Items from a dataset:
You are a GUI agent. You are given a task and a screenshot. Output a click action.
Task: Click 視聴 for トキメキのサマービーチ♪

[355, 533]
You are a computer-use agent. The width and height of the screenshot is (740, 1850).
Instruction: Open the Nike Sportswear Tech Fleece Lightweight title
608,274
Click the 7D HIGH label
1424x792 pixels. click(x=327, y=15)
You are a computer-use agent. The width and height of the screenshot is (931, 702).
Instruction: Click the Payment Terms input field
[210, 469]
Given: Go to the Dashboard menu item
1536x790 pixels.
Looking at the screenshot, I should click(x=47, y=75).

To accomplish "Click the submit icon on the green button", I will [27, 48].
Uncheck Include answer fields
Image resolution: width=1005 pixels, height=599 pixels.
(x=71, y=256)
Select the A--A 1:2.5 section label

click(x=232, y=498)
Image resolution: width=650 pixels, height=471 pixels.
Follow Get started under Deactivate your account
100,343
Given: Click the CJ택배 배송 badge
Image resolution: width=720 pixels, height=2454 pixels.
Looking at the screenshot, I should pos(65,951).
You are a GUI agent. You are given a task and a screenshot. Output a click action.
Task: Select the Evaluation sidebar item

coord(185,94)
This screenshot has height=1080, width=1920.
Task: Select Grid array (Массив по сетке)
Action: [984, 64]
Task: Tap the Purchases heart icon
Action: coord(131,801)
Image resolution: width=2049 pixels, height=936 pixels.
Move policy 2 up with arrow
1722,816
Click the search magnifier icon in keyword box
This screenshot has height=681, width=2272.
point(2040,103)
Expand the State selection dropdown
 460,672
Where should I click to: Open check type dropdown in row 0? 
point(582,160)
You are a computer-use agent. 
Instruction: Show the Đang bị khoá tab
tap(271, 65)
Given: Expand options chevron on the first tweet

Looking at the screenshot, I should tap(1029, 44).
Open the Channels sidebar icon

Exercise aim: Your task is to transcribe the line containing "Where should I" and every line after it, through the last line of the data, exactly as written and with nothing more.

Task solution:
Where should I click to: Open check type dropdown in row 0? 
point(582,160)
You are a computer-use agent. 
Instruction: Show the Đang bị khoá tab
tap(271, 65)
Given: Expand options chevron on the first tweet

Looking at the screenshot, I should tap(1029, 44).
Open the Channels sidebar icon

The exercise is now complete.